(Saved data entries)
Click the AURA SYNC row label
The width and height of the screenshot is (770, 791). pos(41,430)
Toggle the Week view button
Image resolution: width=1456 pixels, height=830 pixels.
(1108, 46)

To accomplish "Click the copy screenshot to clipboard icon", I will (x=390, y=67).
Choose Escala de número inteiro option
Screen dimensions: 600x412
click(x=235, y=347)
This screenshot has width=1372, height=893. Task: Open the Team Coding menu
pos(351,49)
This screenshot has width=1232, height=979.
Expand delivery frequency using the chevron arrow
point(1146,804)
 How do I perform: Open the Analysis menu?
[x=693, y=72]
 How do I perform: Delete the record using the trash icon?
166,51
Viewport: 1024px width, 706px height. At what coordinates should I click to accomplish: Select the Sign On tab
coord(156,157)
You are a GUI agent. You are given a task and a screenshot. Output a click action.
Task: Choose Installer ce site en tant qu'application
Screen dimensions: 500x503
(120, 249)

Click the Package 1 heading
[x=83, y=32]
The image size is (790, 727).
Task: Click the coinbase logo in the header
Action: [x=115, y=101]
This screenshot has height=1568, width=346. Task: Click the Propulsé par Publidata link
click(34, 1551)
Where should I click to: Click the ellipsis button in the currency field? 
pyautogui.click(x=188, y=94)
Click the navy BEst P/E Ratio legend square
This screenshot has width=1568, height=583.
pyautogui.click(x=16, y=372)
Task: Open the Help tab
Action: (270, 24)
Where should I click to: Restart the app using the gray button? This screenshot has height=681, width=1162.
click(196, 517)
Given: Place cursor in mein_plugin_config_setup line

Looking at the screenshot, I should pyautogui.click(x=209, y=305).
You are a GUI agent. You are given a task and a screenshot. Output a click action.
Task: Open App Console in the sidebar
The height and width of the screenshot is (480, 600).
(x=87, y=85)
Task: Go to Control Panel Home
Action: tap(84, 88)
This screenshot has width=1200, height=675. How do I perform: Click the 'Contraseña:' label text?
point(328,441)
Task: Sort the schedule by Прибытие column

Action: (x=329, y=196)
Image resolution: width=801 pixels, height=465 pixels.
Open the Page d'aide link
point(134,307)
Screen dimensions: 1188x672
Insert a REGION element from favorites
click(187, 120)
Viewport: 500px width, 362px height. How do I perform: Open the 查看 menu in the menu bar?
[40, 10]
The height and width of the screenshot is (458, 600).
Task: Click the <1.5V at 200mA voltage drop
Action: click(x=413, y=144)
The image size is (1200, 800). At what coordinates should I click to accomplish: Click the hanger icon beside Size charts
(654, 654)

● What needs to be done
Could you give the data above again, exact in every line?

● Answer to the problem
Click the AURA SYNC row label
The width and height of the screenshot is (770, 791). pos(41,430)
Toggle the Week view button
Image resolution: width=1456 pixels, height=830 pixels.
(1108, 46)

To accomplish "Click the copy screenshot to clipboard icon", I will (x=390, y=67).
Choose Escala de número inteiro option
Screen dimensions: 600x412
click(x=235, y=347)
This screenshot has width=1372, height=893. Task: Open the Team Coding menu
pos(351,49)
This screenshot has width=1232, height=979.
Expand delivery frequency using the chevron arrow
point(1146,804)
 How do I perform: Open the Analysis menu?
[x=693, y=72]
 How do I perform: Delete the record using the trash icon?
166,51
Viewport: 1024px width, 706px height. At what coordinates should I click to accomplish: Select the Sign On tab
coord(156,157)
You are a GUI agent. You are given a task and a screenshot. Output a click action.
Task: Choose Installer ce site en tant qu'application
Screen dimensions: 500x503
(120, 249)

Click the Package 1 heading
[x=83, y=32]
The image size is (790, 727).
Task: Click the coinbase logo in the header
Action: [x=115, y=101]
This screenshot has height=1568, width=346. Task: Click the Propulsé par Publidata link
click(34, 1551)
Where should I click to: Click the ellipsis button in the currency field? 
pyautogui.click(x=188, y=94)
Click the navy BEst P/E Ratio legend square
This screenshot has width=1568, height=583.
pyautogui.click(x=16, y=372)
Task: Open the Help tab
Action: (270, 24)
Where should I click to: Restart the app using the gray button? This screenshot has height=681, width=1162.
click(196, 517)
Given: Place cursor in mein_plugin_config_setup line

Looking at the screenshot, I should pyautogui.click(x=209, y=305).
You are a GUI agent. You are given a task and a screenshot. Output a click action.
Task: Open App Console in the sidebar
The height and width of the screenshot is (480, 600).
(x=87, y=85)
Task: Go to Control Panel Home
Action: tap(84, 88)
This screenshot has width=1200, height=675. How do I perform: Click the 'Contraseña:' label text?
point(328,441)
Task: Sort the schedule by Прибытие column

Action: (x=329, y=196)
Image resolution: width=801 pixels, height=465 pixels.
Open the Page d'aide link
point(134,307)
Screen dimensions: 1188x672
Insert a REGION element from favorites
click(187, 120)
Viewport: 500px width, 362px height. How do I perform: Open the 查看 menu in the menu bar?
[40, 10]
The height and width of the screenshot is (458, 600).
Task: Click the <1.5V at 200mA voltage drop
Action: click(x=413, y=144)
The image size is (1200, 800). At what coordinates should I click to accomplish: Click the hanger icon beside Size charts
(654, 654)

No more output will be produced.